The music class is a euphemism. I have taught an eighth grade elective all year that began as media literacy and then changed to film studies last term. When we started talking about a music class, I offered to teach the history of rock and roll and the academic dean came up with the name. The class is my largest – ten kids – and my most energetic. We’ve had a good year so far and I’ve had a blast introducing them to songs, singers, and songwriters they didn’t know about. Last week we finished up their presentations on the British Invasion and then watched “A Hard Day’s Night” as we talked about the Beatles (we’re not done with them just yet); this week we moved on to Bob Dylan.

I wanted them to encounter the songs this time, where their work thus far has focused on personalities, so I went through Dylan’s catalog and tried to pick out songs that would match the kids. The ten I chose were:

Blowin’ in the Wind
Chimes of Freedom
Don’t Think Twice (It’s Alright)
Gotta Serve Somebody
Hurricane
Knocking on Heaven’s Door
Make You Feel My Love
Like a Rolling Stone
Mr. Tambourine Man
The Times They Are A-Changin’.

Their instructions are to listen to the song and read the words until they can begin to respond to it, look up what others have said and felt about it, find out who has covered it, and then write an essay about the song and create some sort of art project.
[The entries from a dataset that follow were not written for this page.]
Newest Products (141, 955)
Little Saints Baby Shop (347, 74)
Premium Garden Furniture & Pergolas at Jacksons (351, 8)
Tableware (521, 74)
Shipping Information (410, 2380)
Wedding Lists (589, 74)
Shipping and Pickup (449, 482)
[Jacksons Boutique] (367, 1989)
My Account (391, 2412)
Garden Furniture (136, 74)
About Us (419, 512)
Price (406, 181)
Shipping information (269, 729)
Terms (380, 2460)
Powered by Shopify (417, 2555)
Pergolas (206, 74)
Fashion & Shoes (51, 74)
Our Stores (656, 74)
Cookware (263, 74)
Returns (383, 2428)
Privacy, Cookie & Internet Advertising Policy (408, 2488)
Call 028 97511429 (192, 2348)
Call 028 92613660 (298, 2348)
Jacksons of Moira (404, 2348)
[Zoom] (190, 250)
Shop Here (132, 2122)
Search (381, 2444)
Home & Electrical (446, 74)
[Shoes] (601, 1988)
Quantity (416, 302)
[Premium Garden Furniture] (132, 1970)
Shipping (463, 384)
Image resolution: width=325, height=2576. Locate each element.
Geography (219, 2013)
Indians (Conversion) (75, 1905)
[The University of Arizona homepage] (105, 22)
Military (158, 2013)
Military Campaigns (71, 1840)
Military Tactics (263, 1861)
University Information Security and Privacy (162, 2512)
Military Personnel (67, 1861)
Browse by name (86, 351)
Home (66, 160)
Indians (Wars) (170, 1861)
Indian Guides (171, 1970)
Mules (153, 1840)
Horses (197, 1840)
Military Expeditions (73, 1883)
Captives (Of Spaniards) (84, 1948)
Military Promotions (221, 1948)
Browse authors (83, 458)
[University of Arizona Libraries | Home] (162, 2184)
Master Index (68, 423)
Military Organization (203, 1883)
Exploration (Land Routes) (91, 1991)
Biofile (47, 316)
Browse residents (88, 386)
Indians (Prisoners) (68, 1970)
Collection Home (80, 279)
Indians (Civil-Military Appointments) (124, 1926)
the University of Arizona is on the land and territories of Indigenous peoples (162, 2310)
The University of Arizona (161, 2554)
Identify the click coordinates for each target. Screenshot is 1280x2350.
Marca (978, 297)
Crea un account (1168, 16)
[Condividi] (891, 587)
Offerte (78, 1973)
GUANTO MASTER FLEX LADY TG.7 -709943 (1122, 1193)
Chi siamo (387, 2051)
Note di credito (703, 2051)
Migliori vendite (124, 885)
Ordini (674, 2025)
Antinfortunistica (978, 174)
I created a web page where they could find links to the song and the lyrics. The computer lab has never been as quiet as it was as they listened through their headphones and dug into their songs. At lunch, an hour or so later, one of the boys who is working with “Mr. Tambourine Man,” made a point to come by my room and say,

“Mr. B-C, this guy is a poetic genius.” I smiled and he continued. “He repeats lines, but he changes a word or two so it means something different. It’s really good.”

Bob Dylan was old before this kid was even born. His parents weren’t alive when “Mr. Tambourine Man” was first released and yet today the song was new – to him. Though the song is bumping up on being sixty years old, it was new in his ears:

hey, mister tambourine man play a song for me
I’m not sleepy and there is no place I’m going to . . .

I have a student who deals with mild autism and is very concrete. He is a diligent and bright young man who works his butt off in class. He loves the feeling of accomplishment that comes with completing an assignment and presents it to me with almost an air of formality: “Mr. B-C, may I give this to you now?” His class, which is actually during first period, had a vocabulary quiz. Since they finish at different paces, I gave them an assignment related to To Kill a Mockingbird, which we are reading right now, and it listed the characters and asked the students to describe the ways in which each one felt trapped and how they responded to that feeling. The final section asked the students to write about a time they felt trapped in their lives and describe what they did to handle it. During sixth period, when the boy has a study hall, he finished the work and brought it in to me with the usual ritual, “Mr. B-C, may I give this to you?” Then he paused and said, “I put a lot of emotion into that essay.”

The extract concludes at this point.